Description of the task
Express these lines as a Markdown table with the columns "Row" and "Line", numbering each row and skipping blank lines. Leave the pictures out of the answer.

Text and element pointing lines
----------

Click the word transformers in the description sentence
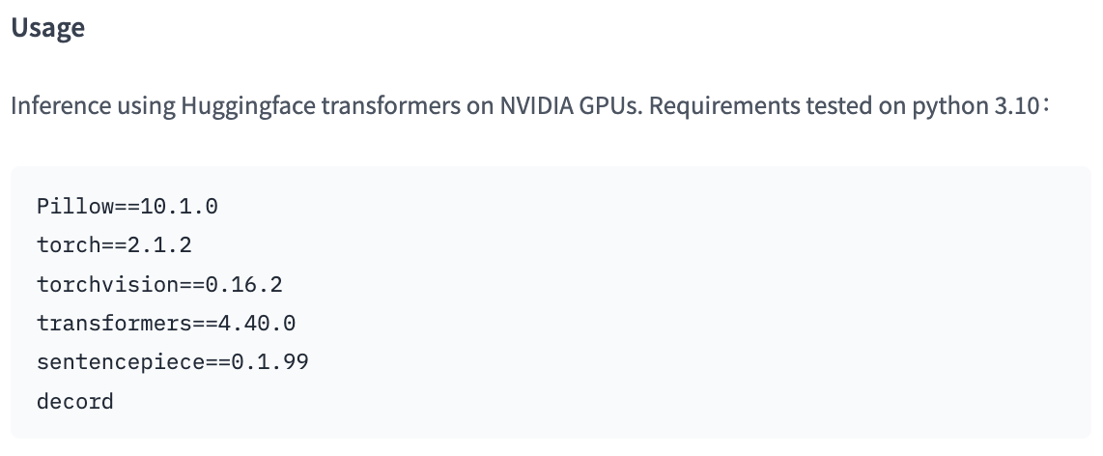pyautogui.click(x=386, y=105)
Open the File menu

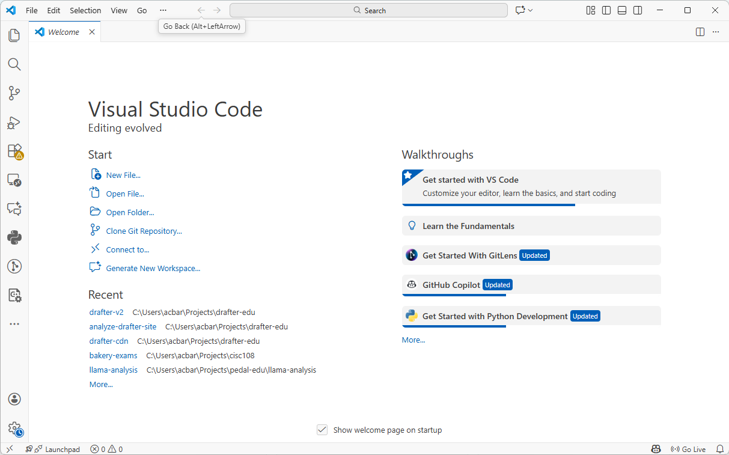tap(31, 10)
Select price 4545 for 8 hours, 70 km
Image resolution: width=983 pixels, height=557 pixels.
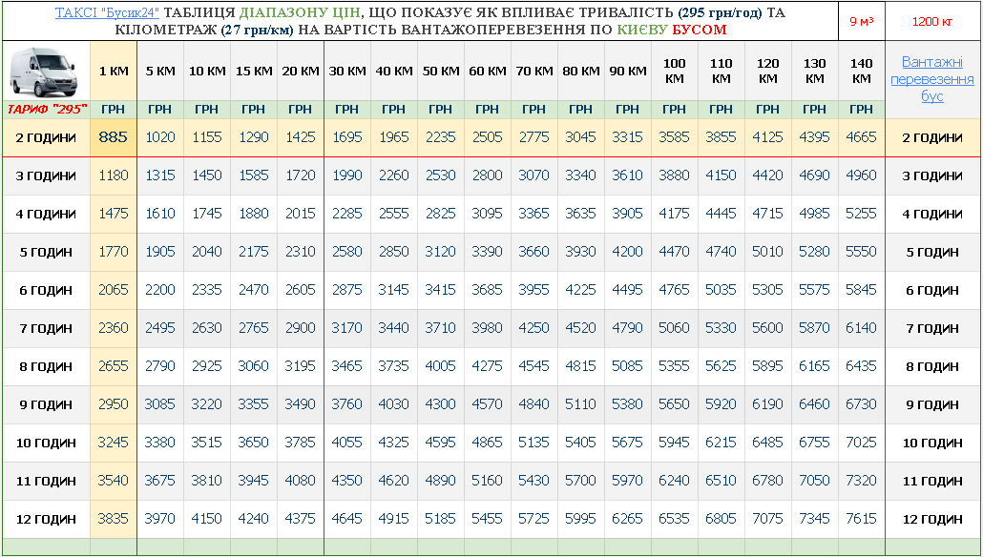click(x=533, y=366)
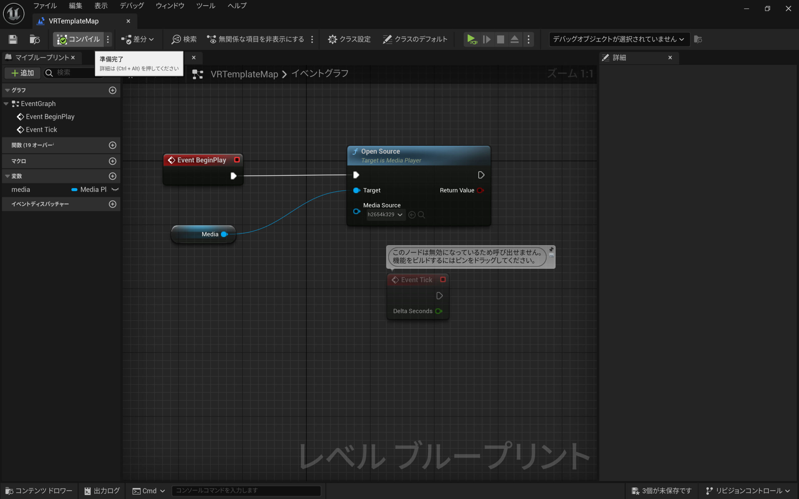
Task: Click the magnifier icon next to Media Source
Action: click(x=421, y=215)
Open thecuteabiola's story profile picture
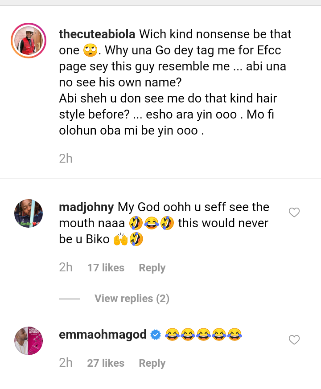 click(x=29, y=41)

----------

Reply
| Row | Line |
|---|---|
| 1 | Click the word transformers in the description sentence |
| 2 | pyautogui.click(x=386, y=105) |
| 3 | Open the File menu |
| 4 | tap(31, 10) |
| 5 | Select price 4545 for 8 hours, 70 km |
| 6 | Image resolution: width=983 pixels, height=557 pixels. |
| 7 | click(x=533, y=366) |
| 8 | Task: Click the magnifier icon next to Media Source |
| 9 | Action: click(x=421, y=215) |
| 10 | Open thecuteabiola's story profile picture |
| 11 |  click(x=29, y=41) |